:: TEXTO DE APOIO

Publicada em 1968, essa narrativa longa do escritor argentino nasceu de um capítulo de O Jogo da Amarelinha.

62 Modelo para Armar é o livro de Julio Cortázar que foi publicado em 1968

Julio Cortázar ficou mundialmente conhecido pela sua produção de contos. Contudo, o escritor argentino também concebeu romances. Curiosamente, seu livro mais famoso não é uma coletânea de narrativas curtas e sim uma narrativa longa“O Jogo da Amarelinha” (Companhia das Letras), obra-prima da literatura argentina e da ficção em língua espanhola. Esse título é, inclusive, considerado por muita gente como um dos mais importantes do século XX. O que poucas pessoas sabem é que “O Jogo da Amarelinha” acabou gerando uma extensão.

::::

#### [TAREFA PROPOSTA]
Resuma o texto de apoio em duas frases.

:: DADOS FORNECIDOS

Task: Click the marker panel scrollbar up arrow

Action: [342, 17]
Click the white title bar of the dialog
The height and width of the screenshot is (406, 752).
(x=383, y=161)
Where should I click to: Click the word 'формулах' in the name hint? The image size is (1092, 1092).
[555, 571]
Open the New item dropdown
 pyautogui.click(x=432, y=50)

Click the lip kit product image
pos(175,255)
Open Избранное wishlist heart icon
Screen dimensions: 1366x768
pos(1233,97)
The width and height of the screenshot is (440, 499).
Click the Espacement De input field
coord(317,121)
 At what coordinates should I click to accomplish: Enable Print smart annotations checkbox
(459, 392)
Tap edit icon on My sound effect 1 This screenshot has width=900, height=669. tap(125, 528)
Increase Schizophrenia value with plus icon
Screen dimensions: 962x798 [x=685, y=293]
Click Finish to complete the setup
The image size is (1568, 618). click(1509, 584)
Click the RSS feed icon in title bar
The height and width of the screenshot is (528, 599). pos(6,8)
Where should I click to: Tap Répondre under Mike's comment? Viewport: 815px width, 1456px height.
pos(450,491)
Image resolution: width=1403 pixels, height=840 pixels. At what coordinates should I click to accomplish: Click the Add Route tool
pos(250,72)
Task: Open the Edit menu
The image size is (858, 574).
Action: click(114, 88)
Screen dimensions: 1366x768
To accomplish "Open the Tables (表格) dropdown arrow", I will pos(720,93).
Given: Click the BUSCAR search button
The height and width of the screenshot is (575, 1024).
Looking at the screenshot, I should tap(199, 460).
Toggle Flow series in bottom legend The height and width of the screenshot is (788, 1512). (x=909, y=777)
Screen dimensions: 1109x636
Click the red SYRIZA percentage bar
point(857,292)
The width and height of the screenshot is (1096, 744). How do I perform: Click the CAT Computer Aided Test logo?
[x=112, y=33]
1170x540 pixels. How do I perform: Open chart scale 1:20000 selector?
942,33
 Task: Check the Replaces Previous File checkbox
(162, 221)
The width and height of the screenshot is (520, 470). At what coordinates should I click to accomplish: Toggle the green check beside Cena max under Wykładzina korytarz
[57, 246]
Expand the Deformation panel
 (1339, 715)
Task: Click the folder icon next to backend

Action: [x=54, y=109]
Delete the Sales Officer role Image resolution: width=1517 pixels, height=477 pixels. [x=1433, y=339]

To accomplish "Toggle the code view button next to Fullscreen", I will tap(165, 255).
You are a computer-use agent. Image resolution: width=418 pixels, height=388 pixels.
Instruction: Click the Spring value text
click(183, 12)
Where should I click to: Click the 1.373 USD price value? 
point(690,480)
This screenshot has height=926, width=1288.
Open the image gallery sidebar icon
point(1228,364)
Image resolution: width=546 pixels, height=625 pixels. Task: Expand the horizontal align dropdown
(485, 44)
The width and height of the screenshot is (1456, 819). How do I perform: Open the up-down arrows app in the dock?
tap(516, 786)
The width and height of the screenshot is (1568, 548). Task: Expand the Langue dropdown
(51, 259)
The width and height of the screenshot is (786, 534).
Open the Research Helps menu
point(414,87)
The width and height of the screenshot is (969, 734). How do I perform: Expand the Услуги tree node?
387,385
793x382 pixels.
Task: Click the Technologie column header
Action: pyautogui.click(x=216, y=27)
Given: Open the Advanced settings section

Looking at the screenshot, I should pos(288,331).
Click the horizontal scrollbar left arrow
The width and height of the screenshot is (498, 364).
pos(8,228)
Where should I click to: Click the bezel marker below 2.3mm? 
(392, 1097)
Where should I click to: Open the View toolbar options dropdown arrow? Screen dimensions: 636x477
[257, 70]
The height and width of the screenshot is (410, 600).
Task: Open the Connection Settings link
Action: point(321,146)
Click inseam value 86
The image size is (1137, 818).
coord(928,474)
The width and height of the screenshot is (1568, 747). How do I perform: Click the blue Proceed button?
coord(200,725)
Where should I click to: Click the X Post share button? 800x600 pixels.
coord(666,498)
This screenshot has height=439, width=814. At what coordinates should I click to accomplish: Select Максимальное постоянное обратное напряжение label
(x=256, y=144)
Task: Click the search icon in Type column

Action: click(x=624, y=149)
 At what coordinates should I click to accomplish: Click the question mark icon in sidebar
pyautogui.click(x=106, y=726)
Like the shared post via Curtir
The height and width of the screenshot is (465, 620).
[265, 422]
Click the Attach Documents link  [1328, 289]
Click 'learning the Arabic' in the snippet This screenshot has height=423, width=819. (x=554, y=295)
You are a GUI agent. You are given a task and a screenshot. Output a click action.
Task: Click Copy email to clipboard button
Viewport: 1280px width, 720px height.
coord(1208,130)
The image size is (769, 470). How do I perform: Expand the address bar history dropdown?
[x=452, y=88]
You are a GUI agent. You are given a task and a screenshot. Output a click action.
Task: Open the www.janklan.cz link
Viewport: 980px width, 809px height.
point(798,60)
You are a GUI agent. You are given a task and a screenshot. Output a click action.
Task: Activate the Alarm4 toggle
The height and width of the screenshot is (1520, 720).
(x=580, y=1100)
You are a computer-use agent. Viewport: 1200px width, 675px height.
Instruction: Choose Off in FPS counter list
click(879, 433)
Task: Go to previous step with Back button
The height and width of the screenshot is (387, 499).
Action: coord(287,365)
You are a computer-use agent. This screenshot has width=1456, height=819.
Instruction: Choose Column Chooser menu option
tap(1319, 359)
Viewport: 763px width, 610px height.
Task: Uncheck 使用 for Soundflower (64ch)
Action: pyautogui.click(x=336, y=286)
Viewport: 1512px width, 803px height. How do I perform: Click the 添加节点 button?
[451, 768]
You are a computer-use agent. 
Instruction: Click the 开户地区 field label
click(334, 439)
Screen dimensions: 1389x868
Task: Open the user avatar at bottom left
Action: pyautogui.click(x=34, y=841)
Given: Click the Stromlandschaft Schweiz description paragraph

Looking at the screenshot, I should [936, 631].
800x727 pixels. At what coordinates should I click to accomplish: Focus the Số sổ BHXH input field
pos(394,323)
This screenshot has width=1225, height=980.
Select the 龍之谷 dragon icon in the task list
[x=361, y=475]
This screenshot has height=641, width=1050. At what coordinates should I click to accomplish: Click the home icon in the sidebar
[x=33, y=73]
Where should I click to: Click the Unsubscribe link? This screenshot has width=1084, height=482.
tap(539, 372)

::::

#### [RESPOSTA]
62 Modelo para Armar, narrativa longa de Julio Cortázar publicada em 1968, nasceu de um capítulo de "O Jogo da Amarelinha". O escritor argentino ficou mundialmente conhecido pelos contos, mas também concebeu romances, e seu livro mais famoso, "O Jogo da Amarelinha", é considerado por muita gente um dos mais importantes do século XX.